Problem statement
Return exactly the lines below, starting with the one that has "You are a computer-use agent. This" and going on through the one that has "Task: Thumbs down".

Pixel coordinate grounding data:
::::
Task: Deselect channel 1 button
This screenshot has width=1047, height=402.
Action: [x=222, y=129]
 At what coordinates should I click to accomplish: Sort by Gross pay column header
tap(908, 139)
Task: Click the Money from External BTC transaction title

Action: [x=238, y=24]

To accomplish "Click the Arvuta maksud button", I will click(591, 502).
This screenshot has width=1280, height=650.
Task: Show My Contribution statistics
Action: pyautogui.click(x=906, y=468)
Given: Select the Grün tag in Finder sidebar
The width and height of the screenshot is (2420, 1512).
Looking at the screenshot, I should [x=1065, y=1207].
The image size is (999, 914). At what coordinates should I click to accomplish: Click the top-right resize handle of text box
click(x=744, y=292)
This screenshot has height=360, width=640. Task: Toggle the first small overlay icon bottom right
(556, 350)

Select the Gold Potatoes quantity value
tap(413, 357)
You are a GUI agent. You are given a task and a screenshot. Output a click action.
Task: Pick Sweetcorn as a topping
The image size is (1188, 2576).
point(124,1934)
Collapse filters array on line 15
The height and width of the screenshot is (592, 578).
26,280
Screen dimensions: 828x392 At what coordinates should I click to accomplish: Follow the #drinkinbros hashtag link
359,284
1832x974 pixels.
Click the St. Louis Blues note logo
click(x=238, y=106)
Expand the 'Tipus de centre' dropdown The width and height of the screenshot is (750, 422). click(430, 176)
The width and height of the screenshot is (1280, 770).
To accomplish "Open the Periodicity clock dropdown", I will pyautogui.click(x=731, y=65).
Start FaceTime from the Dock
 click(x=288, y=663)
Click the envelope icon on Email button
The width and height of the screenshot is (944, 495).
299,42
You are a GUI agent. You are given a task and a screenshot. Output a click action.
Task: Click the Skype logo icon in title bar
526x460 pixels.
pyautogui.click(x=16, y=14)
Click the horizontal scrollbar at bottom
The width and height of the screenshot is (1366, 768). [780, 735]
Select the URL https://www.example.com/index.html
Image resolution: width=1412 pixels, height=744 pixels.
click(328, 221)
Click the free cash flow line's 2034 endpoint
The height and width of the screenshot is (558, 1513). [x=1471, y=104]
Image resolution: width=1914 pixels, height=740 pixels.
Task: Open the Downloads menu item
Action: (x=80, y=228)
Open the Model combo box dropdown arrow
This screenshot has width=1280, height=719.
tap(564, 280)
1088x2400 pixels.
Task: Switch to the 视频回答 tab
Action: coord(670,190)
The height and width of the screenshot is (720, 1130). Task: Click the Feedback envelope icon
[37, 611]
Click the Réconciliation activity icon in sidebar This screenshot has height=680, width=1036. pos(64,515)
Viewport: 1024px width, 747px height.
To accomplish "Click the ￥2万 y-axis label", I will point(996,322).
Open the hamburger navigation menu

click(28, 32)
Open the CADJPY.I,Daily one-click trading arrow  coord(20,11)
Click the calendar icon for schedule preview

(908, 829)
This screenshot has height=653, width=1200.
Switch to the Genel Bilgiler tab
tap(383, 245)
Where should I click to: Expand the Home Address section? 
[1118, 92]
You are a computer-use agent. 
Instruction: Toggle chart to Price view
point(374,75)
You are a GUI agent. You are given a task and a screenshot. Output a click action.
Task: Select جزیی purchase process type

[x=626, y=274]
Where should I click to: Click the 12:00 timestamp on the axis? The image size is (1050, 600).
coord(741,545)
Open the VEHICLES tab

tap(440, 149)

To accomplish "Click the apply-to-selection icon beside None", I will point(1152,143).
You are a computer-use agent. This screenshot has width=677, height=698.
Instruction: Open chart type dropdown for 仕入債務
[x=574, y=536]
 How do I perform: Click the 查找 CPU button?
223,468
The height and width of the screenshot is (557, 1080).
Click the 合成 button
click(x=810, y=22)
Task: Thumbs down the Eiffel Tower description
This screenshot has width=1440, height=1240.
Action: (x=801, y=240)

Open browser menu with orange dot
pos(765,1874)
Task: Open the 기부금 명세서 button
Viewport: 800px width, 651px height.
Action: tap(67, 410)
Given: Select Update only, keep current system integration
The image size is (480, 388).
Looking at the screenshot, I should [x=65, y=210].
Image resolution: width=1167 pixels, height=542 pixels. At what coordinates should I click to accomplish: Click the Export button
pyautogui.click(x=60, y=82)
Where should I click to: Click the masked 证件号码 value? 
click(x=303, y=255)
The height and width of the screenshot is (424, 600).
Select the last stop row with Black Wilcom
::::
Exercise output
You are a computer-use agent. This screenshot has width=677, height=698.
Instruction: Open chart type dropdown for 仕入債務
[x=574, y=536]
 How do I perform: Click the 查找 CPU button?
223,468
The height and width of the screenshot is (557, 1080).
Click the 合成 button
click(x=810, y=22)
Task: Thumbs down the Eiffel Tower description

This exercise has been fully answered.